Rewrite the data below as a numbered list, one entry per line, leaving out blank lines.
────────────────
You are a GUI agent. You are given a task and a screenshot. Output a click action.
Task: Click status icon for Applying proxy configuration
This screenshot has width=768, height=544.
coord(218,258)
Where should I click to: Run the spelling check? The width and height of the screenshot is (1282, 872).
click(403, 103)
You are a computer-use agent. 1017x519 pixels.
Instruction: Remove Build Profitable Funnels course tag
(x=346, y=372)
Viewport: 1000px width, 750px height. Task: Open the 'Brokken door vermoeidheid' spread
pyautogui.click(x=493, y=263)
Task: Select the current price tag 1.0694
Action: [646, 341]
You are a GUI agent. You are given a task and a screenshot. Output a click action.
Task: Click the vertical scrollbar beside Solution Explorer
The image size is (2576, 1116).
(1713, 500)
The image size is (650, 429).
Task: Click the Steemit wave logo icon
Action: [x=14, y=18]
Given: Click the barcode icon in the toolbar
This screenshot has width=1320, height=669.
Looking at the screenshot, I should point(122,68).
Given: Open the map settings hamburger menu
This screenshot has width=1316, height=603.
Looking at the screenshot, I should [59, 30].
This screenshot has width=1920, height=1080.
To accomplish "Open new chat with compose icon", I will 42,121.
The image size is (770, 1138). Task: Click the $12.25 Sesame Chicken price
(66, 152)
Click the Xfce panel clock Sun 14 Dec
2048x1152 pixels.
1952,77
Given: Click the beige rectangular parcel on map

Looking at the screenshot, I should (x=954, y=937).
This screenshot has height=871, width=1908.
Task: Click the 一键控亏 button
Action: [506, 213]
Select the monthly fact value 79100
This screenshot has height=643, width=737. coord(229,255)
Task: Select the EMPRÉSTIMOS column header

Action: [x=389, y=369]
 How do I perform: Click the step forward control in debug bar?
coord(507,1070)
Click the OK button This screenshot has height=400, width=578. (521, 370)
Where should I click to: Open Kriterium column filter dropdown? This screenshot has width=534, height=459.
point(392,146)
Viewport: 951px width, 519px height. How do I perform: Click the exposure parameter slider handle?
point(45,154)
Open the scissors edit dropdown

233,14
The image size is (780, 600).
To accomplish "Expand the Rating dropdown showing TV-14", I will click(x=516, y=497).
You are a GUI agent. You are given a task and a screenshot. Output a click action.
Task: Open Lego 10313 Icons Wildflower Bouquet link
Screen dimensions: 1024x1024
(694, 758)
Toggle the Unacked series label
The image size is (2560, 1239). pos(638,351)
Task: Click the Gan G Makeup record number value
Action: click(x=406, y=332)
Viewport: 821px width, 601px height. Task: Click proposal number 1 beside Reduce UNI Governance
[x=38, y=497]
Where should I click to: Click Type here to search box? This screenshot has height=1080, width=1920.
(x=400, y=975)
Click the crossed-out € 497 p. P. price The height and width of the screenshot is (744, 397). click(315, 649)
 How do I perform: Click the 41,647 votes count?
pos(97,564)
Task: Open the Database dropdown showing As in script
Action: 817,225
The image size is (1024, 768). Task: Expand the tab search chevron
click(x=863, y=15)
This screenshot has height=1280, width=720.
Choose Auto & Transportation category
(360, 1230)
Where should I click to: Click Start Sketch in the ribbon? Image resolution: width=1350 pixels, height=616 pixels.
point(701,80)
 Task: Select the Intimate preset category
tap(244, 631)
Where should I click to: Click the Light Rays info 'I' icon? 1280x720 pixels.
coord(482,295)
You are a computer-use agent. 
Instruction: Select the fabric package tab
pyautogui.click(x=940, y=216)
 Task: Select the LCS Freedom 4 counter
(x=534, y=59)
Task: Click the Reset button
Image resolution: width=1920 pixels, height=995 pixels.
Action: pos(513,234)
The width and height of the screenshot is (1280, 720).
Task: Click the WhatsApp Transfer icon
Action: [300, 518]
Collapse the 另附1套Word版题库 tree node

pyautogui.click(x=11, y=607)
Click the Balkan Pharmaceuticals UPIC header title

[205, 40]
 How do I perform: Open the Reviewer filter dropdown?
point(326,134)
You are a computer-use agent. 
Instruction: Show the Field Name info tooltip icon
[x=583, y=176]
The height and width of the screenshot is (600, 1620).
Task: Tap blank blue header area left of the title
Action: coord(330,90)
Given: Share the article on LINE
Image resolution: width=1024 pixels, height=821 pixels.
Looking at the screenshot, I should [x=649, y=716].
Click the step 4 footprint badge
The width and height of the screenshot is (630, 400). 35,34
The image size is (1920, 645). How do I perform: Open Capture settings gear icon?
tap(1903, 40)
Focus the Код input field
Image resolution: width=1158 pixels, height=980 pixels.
────────────────
__SOLUTION TO THIS EXERCISE__:
1. You are a GUI agent. You are given a task and a screenshot. Output a click action.
2. Task: Click status icon for Applying proxy configuration
3. This screenshot has width=768, height=544.
4. coord(218,258)
5. Where should I click to: Run the spelling check? The width and height of the screenshot is (1282, 872).
6. click(403, 103)
7. You are a computer-use agent. 1017x519 pixels.
8. Instruction: Remove Build Profitable Funnels course tag
9. (x=346, y=372)
10. Viewport: 1000px width, 750px height. Task: Open the 'Brokken door vermoeidheid' spread
11. pyautogui.click(x=493, y=263)
12. Task: Select the current price tag 1.0694
13. Action: [646, 341]
14. You are a GUI agent. You are given a task and a screenshot. Output a click action.
15. Task: Click the vertical scrollbar beside Solution Explorer
16. The image size is (2576, 1116).
17. (1713, 500)
18. The image size is (650, 429).
19. Task: Click the Steemit wave logo icon
20. Action: [x=14, y=18]
21. Given: Click the barcode icon in the toolbar
22. This screenshot has width=1320, height=669.
23. Looking at the screenshot, I should point(122,68).
24. Given: Open the map settings hamburger menu
25. This screenshot has width=1316, height=603.
26. Looking at the screenshot, I should [59, 30].
27. This screenshot has width=1920, height=1080.
28. To accomplish "Open new chat with compose icon", I will 42,121.
29. The image size is (770, 1138). Task: Click the $12.25 Sesame Chicken price
30. (66, 152)
31. Click the Xfce panel clock Sun 14 Dec
32. 2048x1152 pixels.
33. 1952,77
34. Given: Click the beige rectangular parcel on map
35. Looking at the screenshot, I should (x=954, y=937).
36. This screenshot has height=871, width=1908.
37. Task: Click the 一键控亏 button
38. Action: [506, 213]
39. Select the monthly fact value 79100
40. This screenshot has height=643, width=737. coord(229,255)
41. Task: Select the EMPRÉSTIMOS column header
42. Action: [x=389, y=369]
43.  How do I perform: Click the step forward control in debug bar?
44. coord(507,1070)
45. Click the OK button This screenshot has height=400, width=578. (521, 370)
46. Where should I click to: Open Kriterium column filter dropdown? This screenshot has width=534, height=459.
47. point(392,146)
48. Viewport: 951px width, 519px height. How do I perform: Click the exposure parameter slider handle?
49. point(45,154)
50. Open the scissors edit dropdown
51. 233,14
52. The image size is (780, 600).
53. To accomplish "Expand the Rating dropdown showing TV-14", I will click(x=516, y=497).
54. You are a GUI agent. You are given a task and a screenshot. Output a click action.
55. Task: Open Lego 10313 Icons Wildflower Bouquet link
56. Screen dimensions: 1024x1024
57. (694, 758)
58. Toggle the Unacked series label
59. The image size is (2560, 1239). pos(638,351)
60. Task: Click the Gan G Makeup record number value
61. Action: click(x=406, y=332)
62. Viewport: 821px width, 601px height. Task: Click proposal number 1 beside Reduce UNI Governance
63. [x=38, y=497]
64. Where should I click to: Click Type here to search box? This screenshot has height=1080, width=1920.
65. (x=400, y=975)
66. Click the crossed-out € 497 p. P. price The height and width of the screenshot is (744, 397). click(315, 649)
67.  How do I perform: Click the 41,647 votes count?
68. pos(97,564)
69. Task: Open the Database dropdown showing As in script
70. Action: 817,225
71. The image size is (1024, 768). Task: Expand the tab search chevron
72. click(x=863, y=15)
73. This screenshot has height=1280, width=720.
74. Choose Auto & Transportation category
75. (360, 1230)
76. Where should I click to: Click Start Sketch in the ribbon? Image resolution: width=1350 pixels, height=616 pixels.
77. point(701,80)
78.  Task: Select the Intimate preset category
79. tap(244, 631)
80. Where should I click to: Click the Light Rays info 'I' icon? 1280x720 pixels.
81. coord(482,295)
82. You are a computer-use agent. 
83. Instruction: Select the fabric package tab
84. pyautogui.click(x=940, y=216)
85.  Task: Select the LCS Freedom 4 counter
86. (x=534, y=59)
87. Task: Click the Reset button
88. Image resolution: width=1920 pixels, height=995 pixels.
89. Action: pos(513,234)
90. The width and height of the screenshot is (1280, 720).
91. Task: Click the WhatsApp Transfer icon
92. Action: [300, 518]
93. Collapse the 另附1套Word版题库 tree node
94. pyautogui.click(x=11, y=607)
95. Click the Balkan Pharmaceuticals UPIC header title
96. [205, 40]
97.  How do I perform: Open the Reviewer filter dropdown?
98. point(326,134)
99. You are a computer-use agent. 
100. Instruction: Show the Field Name info tooltip icon
101. [x=583, y=176]
102. The height and width of the screenshot is (600, 1620).
103. Task: Tap blank blue header area left of the title
104. Action: coord(330,90)
105. Given: Share the article on LINE
106. Image resolution: width=1024 pixels, height=821 pixels.
107. Looking at the screenshot, I should [x=649, y=716].
108. Click the step 4 footprint badge
109. The width and height of the screenshot is (630, 400). 35,34
110. The image size is (1920, 645). How do I perform: Open Capture settings gear icon?
111. tap(1903, 40)
112. Focus the Код input field
113. Image resolution: width=1158 pixels, height=980 pixels.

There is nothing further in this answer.